Featured Teaching Librarian: Jane Hammons

Several times a year, the ACRL Instruction Section Teaching Methods Committee selects and interviews a librarian who demonstrates a passion for teaching, innovation, and student learning

portrait of Jane Hammons

Name: Jane Hammons

Institution: The Ohio State University

Job Title: Teaching & Learning Engagement Librarian

Number of years teaching: 14

Are you a dogs or cats fan?

Both! I have a dog and a cat and they are both great. My dog’s name is Kia and she loves cheese and hates walking in the rain. My cat’s name is Lucky and he loves to be on camera during Zoom meetings. He shows up so often that my supervisor said she was planning to write him a performance review letter.

What are you reading right now?

I am always reading multiple books at one time. I get so excited when I find a book I want to read that I can’t stop myself from starting a new one before I finished the previous one! At the moment, this includes Project Hail Mary by Andy Weir, Binge Times: Inside Hollywood’s Furious Billion-Dollar Battle to Take Down Netflix by Dade Hayes and Dawn Chmielewski, Nothing to See Here by Kevin Wilson, and Son by Lois Lowry.

Describe a favorite activity that you use with students (this could be for a face-to-face class, online, or hybrid class).

Although it sounds simple, I have found true/false activities to be really helpful. I provide a list of statements such as “plagiarism is illegal.” Then I ask participants to decide whether the statements are true.

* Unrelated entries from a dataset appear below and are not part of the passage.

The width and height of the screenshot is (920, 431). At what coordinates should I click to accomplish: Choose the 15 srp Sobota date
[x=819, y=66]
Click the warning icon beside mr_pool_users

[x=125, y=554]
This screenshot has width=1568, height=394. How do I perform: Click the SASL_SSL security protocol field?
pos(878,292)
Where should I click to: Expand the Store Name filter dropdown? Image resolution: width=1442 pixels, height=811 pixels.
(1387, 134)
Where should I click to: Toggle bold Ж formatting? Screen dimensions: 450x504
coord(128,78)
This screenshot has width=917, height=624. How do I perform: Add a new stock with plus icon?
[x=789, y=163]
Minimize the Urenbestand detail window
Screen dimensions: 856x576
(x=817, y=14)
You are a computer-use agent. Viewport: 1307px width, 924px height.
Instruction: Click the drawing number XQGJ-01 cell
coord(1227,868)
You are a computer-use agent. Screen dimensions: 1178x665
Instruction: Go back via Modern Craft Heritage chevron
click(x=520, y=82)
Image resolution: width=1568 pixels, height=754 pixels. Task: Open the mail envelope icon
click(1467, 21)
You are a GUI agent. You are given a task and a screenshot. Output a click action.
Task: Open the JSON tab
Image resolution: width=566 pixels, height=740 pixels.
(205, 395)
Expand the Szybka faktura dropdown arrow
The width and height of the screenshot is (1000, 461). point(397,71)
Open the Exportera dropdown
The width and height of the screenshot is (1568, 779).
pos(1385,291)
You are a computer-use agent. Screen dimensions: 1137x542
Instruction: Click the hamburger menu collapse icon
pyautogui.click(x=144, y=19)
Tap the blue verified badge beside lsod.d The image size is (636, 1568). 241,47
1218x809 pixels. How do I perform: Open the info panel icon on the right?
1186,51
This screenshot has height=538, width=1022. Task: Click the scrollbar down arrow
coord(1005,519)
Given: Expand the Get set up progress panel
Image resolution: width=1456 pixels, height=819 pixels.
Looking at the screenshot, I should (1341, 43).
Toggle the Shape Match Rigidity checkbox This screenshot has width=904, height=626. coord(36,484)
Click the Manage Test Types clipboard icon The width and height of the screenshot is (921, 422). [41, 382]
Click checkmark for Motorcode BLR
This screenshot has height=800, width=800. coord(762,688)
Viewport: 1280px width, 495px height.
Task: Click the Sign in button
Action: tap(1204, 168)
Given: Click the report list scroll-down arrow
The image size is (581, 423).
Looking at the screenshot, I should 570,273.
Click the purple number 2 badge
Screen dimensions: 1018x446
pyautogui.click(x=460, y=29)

I find it works best when the statements are ones that are a little ambiguous or where I think that the audience is likely to get it wrong. I try to directly address potential misconceptions, such as “If a source is a .org, then it is likely credible.” I find this type of activity allows me to get a better idea of prior knowledge. It gives me the opportunity to directly address misconceptions. It can be done in a face-to-face classroom or online using different types of polling software. And I have done this with different audiences, including students and instructors, and it has worked for engaging both groups.

Tell us about your favorite teaching tools (e.g. cool apps, clickers, etc.).

When I give online workshops, I love using Jamboard. It works really well when you want to give the audience a chance to provide open responses to a discussion question. Everyone can post their response by adding a sticky note and the notes can be moved around the board. It is anonymous so it allows you to hear from many different voices without the participant feeling any pressure that their response has to be right. I have also had a lot of fun recently using Adobe Express to create instructional resources. You can very easily create a professional-looking, sharable web page or guide without having any knowledge of coding. I recently created overview guides for each of the six Framework concepts using this tool, as well as a guide to Source Evaluation myths, and I love how they turned out. 

How has your teaching practice changed over time?

For the first ten years of my career, my primary focus was on working directly with students in the classroom in one-shot sessions. However, in my current position, I work much more often with instructors. For example, I provide multiple workshops aimed at helping instructors to think about how they can incorporate information literacy concepts and skills into their own classes. While I still think that working directly with students is valuable, I think that working with instructors through a “teach the teachers” approach is another path that librarians can take to support student learning and the integration of information literacy into the curriculum. I also feel that my teaching has become much more informed by research than it was when I started. Over the years I’ve had a chance to learn more about pedagogy and instructional design and to review great books on teaching. I have been influenced by this learning in how I approach teaching. Some of the books that have impacted my approach include Small Teaching: Everyday Lessons from the Science of Learning by James Lang and Creating Wicked Students: Designing Courses for a Complex World by Paul Hanstedt.

Name two things you would share with a librarian who is new to teaching.

First, I would say try not to be too hard on yourself and expect that you will get it right every time. Teaching is challenging, especially teaching through a one-shot approach, and many of us go into teaching with little preparation for the role. It will take time to really feel comfortable teaching and even after you have gained some experience, you will still sometimes make mistakes. And sometimes you can do everything right and still have a class that just doesn’t go the way you had hoped. I’ve tried many activities that I was excited about that ended up not working well at all. It happens to us all! I know it can be hard, but don’t let yourself get too down if you have a difficult experience. 

Second, be open to learning more about teaching as a practice. Read books about teaching, attend teaching workshops or conference sessions if you can. Learning more about the science behind learning, and teaching, really helped me to feel more confident in my own teaching.